Kasım soğuktu… Havanın soğukluğu, yüreklere de yansıdığı bir dönemdi. O gün, 10 Kasım’dı. Cumhuriyet’in kurucusu, Türkiye Cumhuriyeti’nin ilk Cumhurbaşkanı Mustafa Kemal Atatürk’ün aramızdan ayrılışının yıldönümüydü. Kasım, her yıl olduğu gibi soğuk ve griydi ama bu Kasım, Atatürk’ün aziz hatırasıyla doluydu.
Sokaklar, okullar, iş yerleri; her yerde bir durgunluk, bir hüzün vardı. Saat 9:05’i gösterdiğinde, tüm Türkiye derin bir sessizliğe büründü. Çocuklar, öğretmenlerinin ellerinden tutarak okul bahçelerinde sıraya dizildi. Annesiyle, babasıyla, dostlarıyla birlikte çalışan insanlar, ellerindeki işlerini bırakarak başlarını eğdiler. Zaman durmuş gibiydi. O an, sadece Atatürk vardı. O’nun düşünceleri, ilkeleri, mücadelesi, özlemi vardı.

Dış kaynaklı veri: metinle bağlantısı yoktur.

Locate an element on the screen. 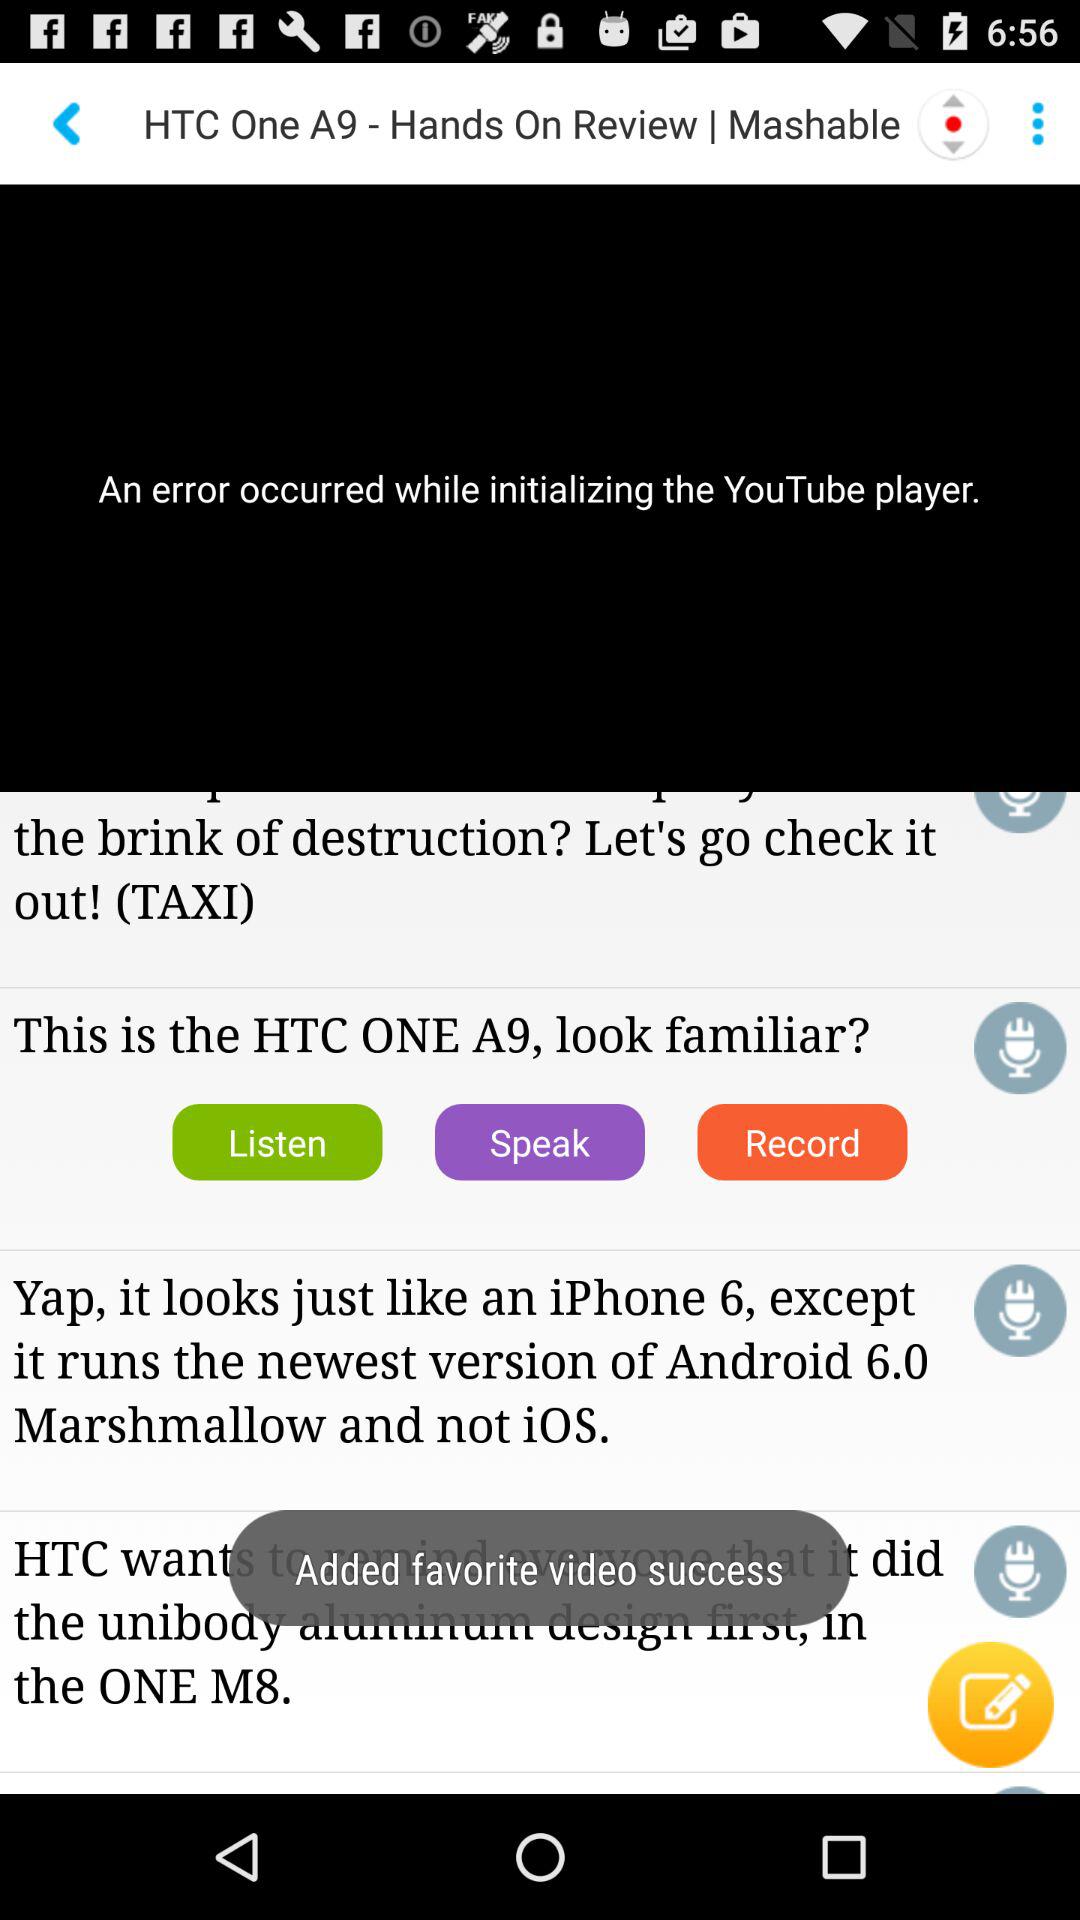 The width and height of the screenshot is (1080, 1920). menu is located at coordinates (1038, 123).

Ayşe, küçük bir kasabada yaşayan bir öğretmendi. Her yıl olduğu gibi, bu yıl da okulda Atatürk’ü anma programını düzenlemişti. Öğrencileriyle birlikte hazırladığı şiirler, türküler, anekdotlarla dolu bir gün olacaktı. Ancak bu Kasım, biraz daha farklıydı. Atatürk’ün soğuk bir Kasım sabahında aramızdan ayrılışının, sadece bir tarihsel anı olmanın ötesinde bir anlamı vardı.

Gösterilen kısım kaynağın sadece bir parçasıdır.